Celebrating A. Elmer Crowell & Son:  The Harwich Story
Exhibit chronicles the life and legacy of the famed bird carvers.  Includes carvings, patterns, photos, tools and more.  Thursdays 1-6 PM; Friday & Saturdays 1-4 PM.  Admission $3 adults, free for kids and students.
Brooks Academy Museum, Harwich Center.  www.harwichhistoricalsociety.org

Sunday, September 1 and Monday, September 2

Pilgrim Pops – “Music From Stage & Screen”
5 PM
Directed by Fred Drifmeyer, 50-member Chorus, Soloists and Jazz Trio
Tickets $20.
Sponsor:  Pilgrim Congregational Church, Harwich Port.
508-432-9037


Thursday, September 5:

Farmers’ Market
3 – 6 PM
Brooks Academy Museum, 80 Parallel Street
Harwich Center.
www.harwichhistoricalsociety.org

Thursday, September 5 – Sunday, October 13

Harwich Junior Theater
“Forever Dusty”
105 Division Street, West Harwich
Contact:  508-432-2002, www.hjtcapecod.org

A smashing new musical based on the legendary life and music of the one and only Dusty Springfield.

Saturday, September 7:

Art in the Park
9 AM to 5 PM
Doane Park, Harwich Port
Sponsor:  Guild of Harwich Artists
www.guildofharwichartists.com
Family Day at the Beach
Activities:  11:00 AM – 3:00 PM
Bonfire:  6:30 PM
Red River Beach, South Harwich.
Games, food and fun for the whole family.
Host:  Harwich Cranberry Festival Committee
www.harwichcranberryfestival.org

Sunday, September 8

Three For the Show
2:00 PM
Rebecca Axelrod, Dawn Spitz and Eric Spitz will sing favorite songs from Broadway shows such as My Fair Lady, West Side story, Carousel, The King and I and others, accompanied by Luanne Angeloni on the piano.  Free.  Light refreshments will be served.
Sponsored by the Friends of Brooks Free Library.
www.brooksfreelibrary.org

Thursday, September 12

Farmers’ Market
3 – 6 PM
Brooks Academy Museum, 80 Parallel Street
Harwich Center. 
www.harwichhistoricalsociety.org


Saturday, September 14

Wildlands Musical Stroll
1:00 – 4:00 PM
Harwich Conservation Trust celebrates their 25th Anniversary at the Bank Street Bogs.  Musical acts will be spread throughout HCT’s 66-acre Bank Street Bogs Nature Preserve.
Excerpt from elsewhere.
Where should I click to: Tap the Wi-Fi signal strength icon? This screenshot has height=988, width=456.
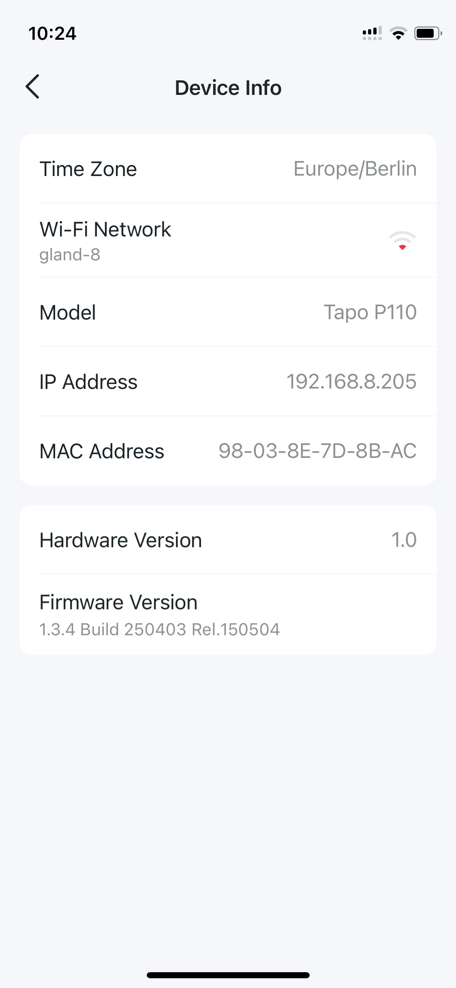[402, 241]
As you stroll along cart paths, local artists from the Guild of Harwich Artists will be painting the landscape.www.hctcapecod.org

Guided Walking Tour of Historic Harwich Center
2 PM
Explore the village center as it was during the Civil War.  Starts at Brooks Academy Museum.  $4.00 includes admission to the Museum.  www.harwichhistoricalsociety.org.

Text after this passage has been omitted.